_Data entries_:
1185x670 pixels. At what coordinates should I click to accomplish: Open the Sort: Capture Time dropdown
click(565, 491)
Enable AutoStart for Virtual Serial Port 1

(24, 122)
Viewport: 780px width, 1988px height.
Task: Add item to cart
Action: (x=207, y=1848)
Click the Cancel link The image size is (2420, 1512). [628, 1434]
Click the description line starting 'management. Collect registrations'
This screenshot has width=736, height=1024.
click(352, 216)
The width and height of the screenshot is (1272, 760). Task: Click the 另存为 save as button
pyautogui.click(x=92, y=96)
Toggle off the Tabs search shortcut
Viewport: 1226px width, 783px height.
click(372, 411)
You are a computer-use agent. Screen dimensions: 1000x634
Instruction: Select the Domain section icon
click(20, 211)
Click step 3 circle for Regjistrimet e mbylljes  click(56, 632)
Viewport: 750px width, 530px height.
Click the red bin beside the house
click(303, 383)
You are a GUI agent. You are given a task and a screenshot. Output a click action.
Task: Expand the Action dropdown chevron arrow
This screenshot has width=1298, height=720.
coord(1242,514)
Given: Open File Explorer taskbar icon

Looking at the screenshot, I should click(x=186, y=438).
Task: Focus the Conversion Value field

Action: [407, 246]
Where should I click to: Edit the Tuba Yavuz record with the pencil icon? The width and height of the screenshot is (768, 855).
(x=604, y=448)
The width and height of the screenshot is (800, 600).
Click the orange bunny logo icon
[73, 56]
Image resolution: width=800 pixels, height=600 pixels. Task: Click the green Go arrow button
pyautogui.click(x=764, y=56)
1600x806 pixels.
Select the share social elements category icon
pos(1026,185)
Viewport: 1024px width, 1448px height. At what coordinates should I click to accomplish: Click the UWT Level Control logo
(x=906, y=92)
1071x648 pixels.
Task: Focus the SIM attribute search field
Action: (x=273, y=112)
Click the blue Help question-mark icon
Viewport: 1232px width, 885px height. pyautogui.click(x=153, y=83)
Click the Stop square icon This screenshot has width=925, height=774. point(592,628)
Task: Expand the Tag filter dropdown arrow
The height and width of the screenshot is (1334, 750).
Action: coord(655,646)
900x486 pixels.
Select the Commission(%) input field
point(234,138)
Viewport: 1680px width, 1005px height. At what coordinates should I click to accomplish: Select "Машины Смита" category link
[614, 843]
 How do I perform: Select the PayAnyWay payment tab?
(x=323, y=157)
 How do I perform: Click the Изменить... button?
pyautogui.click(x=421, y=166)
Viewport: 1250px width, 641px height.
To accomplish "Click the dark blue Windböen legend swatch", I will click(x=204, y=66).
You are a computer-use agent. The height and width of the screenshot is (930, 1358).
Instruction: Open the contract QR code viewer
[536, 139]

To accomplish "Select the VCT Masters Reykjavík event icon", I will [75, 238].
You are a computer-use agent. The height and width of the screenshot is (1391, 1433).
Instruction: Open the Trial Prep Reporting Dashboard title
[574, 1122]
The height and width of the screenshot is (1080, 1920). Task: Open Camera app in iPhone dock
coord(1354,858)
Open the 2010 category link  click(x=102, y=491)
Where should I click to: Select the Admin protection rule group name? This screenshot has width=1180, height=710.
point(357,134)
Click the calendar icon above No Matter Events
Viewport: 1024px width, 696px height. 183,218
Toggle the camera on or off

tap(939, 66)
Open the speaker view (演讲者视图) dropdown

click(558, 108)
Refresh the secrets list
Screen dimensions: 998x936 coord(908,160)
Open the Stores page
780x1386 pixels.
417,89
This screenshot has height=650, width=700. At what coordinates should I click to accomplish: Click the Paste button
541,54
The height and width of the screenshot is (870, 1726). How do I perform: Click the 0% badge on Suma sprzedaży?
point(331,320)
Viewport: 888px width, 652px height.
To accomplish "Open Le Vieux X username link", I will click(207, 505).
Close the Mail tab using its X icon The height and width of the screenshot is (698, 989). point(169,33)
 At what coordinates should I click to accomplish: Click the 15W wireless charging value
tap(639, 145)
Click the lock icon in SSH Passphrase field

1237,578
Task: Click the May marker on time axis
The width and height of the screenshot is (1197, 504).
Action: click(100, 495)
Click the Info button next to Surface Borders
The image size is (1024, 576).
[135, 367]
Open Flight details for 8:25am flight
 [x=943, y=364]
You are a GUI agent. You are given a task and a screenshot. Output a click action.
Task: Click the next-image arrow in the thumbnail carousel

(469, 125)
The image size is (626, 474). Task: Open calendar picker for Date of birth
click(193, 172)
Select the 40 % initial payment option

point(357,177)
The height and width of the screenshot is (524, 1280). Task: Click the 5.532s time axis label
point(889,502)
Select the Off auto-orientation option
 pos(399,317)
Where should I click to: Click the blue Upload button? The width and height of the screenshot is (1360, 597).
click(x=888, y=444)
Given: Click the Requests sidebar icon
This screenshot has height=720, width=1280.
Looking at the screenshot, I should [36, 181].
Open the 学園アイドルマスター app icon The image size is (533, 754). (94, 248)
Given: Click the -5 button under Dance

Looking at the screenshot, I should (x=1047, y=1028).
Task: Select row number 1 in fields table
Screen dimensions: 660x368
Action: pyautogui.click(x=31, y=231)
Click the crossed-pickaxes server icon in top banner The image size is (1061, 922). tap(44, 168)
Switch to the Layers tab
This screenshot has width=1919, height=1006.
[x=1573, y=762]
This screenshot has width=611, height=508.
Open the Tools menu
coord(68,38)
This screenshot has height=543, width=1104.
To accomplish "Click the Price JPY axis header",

_How to complete this task_:
On how many lines above does the word "will" appear? Only the number should be given.

_Response to this task_:
3